Supplied data below:
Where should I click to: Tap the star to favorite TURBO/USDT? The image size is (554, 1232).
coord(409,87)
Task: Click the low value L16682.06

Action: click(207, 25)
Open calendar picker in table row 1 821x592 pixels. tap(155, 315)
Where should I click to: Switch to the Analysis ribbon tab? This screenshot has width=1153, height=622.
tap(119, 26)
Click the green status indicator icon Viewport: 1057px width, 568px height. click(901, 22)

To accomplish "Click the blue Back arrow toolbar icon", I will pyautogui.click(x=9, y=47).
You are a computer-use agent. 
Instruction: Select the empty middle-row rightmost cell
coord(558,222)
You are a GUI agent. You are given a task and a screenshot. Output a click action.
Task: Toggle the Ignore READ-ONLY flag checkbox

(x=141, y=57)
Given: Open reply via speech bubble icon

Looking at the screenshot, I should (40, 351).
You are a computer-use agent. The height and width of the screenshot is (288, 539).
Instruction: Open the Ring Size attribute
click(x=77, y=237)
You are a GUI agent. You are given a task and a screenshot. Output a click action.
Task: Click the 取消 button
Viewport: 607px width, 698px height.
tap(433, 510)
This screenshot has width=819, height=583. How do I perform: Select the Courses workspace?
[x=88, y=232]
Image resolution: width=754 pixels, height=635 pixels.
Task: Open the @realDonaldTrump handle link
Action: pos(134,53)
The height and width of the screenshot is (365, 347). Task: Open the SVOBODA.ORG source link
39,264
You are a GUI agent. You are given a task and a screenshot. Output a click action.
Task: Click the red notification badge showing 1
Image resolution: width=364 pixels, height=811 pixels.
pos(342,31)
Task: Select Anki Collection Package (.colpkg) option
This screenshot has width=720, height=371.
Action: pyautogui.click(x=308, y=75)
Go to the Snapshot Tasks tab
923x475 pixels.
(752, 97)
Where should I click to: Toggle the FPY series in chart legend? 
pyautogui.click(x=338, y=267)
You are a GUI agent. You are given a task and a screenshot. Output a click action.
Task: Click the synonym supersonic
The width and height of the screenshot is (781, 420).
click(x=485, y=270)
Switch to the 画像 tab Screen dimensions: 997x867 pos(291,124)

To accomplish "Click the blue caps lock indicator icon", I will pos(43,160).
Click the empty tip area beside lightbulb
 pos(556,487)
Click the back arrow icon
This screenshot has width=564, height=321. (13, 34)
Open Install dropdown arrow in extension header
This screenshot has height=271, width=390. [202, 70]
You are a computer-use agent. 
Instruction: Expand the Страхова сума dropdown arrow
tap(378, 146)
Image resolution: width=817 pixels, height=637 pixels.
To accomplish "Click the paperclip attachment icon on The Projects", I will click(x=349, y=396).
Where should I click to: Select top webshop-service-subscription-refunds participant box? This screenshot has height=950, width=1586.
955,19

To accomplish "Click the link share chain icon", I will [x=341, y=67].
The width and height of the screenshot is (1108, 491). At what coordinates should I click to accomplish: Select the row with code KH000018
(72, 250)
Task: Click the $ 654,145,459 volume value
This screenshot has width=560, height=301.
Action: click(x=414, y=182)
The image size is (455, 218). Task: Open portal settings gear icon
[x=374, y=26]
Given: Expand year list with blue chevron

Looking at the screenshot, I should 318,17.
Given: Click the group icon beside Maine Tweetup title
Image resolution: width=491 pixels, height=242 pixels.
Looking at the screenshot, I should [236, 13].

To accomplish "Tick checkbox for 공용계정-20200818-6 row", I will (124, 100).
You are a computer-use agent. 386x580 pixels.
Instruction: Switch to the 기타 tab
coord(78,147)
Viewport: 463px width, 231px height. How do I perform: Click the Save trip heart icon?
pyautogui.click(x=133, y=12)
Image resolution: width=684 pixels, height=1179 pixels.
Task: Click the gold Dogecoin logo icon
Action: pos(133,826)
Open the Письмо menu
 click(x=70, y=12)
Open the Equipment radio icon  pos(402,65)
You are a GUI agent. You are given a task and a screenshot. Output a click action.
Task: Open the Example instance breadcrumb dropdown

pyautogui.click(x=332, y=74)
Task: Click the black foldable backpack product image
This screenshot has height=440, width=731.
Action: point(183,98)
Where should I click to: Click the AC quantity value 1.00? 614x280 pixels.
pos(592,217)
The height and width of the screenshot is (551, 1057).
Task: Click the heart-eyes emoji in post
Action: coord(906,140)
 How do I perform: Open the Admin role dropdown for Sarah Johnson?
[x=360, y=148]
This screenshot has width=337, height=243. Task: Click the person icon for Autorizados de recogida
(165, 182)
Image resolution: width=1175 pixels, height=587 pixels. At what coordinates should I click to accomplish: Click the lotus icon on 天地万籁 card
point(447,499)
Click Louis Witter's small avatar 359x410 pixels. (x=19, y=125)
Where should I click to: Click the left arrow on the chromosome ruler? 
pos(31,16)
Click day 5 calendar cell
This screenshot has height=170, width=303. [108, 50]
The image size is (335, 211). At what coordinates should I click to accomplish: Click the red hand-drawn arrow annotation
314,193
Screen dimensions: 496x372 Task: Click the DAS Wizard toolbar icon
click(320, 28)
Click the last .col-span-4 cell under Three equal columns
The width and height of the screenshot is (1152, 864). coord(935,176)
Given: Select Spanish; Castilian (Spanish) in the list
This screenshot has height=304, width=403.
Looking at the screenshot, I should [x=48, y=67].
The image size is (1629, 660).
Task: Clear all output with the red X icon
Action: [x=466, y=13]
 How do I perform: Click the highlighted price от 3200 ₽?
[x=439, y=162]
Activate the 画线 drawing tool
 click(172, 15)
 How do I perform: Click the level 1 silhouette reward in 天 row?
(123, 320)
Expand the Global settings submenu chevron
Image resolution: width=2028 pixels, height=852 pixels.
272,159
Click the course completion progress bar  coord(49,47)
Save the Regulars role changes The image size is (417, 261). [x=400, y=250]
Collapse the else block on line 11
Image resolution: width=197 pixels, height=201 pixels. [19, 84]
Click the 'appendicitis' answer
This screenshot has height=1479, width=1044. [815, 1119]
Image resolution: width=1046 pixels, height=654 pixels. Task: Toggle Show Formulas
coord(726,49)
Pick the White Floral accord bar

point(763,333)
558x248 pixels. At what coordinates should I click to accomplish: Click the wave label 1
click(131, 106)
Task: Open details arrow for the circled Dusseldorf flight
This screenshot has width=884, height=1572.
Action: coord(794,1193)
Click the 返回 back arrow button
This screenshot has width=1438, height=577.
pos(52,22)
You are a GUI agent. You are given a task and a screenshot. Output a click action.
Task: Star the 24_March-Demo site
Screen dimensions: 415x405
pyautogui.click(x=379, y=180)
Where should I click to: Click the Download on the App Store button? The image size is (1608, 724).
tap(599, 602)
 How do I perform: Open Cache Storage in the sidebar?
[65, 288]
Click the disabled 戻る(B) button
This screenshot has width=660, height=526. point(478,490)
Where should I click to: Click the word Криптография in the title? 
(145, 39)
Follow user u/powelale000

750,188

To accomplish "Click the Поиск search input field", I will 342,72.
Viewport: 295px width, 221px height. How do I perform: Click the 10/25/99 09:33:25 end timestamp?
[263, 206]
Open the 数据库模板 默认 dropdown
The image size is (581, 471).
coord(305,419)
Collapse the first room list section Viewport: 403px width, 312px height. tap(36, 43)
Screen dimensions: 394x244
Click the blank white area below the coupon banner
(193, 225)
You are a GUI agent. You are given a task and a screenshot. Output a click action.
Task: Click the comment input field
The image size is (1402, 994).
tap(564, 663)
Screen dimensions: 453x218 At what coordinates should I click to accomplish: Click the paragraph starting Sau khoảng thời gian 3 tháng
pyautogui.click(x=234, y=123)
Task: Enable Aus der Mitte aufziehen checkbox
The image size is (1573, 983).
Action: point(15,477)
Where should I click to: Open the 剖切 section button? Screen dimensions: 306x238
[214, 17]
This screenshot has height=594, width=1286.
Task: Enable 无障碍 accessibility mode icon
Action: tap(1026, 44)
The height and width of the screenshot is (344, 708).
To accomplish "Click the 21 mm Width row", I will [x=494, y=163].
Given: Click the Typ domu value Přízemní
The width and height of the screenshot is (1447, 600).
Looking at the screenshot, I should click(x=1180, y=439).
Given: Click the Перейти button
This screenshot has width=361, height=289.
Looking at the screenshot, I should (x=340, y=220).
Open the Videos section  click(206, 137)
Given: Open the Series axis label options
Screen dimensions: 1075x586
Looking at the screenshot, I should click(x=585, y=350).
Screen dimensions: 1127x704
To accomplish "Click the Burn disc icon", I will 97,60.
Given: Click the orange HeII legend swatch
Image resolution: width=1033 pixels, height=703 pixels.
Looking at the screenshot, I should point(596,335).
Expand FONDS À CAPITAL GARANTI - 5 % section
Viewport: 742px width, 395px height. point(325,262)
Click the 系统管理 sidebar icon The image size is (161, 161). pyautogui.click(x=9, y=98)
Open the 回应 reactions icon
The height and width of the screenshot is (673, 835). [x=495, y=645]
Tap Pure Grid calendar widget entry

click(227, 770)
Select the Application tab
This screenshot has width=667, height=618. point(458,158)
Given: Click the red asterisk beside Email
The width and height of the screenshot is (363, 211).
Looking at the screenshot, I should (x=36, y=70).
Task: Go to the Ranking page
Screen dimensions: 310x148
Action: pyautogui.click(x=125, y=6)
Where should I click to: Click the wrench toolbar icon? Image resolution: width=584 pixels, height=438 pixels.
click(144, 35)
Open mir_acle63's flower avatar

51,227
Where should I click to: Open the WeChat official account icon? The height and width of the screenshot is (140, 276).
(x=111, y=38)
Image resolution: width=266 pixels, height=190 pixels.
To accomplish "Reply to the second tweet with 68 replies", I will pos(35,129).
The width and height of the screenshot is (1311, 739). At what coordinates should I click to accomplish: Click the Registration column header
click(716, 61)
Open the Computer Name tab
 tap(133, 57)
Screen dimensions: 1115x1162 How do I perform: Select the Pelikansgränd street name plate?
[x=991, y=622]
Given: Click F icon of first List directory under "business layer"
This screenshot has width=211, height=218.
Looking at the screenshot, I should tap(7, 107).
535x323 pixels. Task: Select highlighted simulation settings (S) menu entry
End of Supplied data.
#### Exercise
The records above should be printed exactly, please, from the first line through the line containing "Open calendar picker", with both ends kept and nothing past it.

#### Reply
Where should I click to: Tap the star to favorite TURBO/USDT? The image size is (554, 1232).
coord(409,87)
Task: Click the low value L16682.06

Action: click(207, 25)
Open calendar picker in table row 1 821x592 pixels. tap(155, 315)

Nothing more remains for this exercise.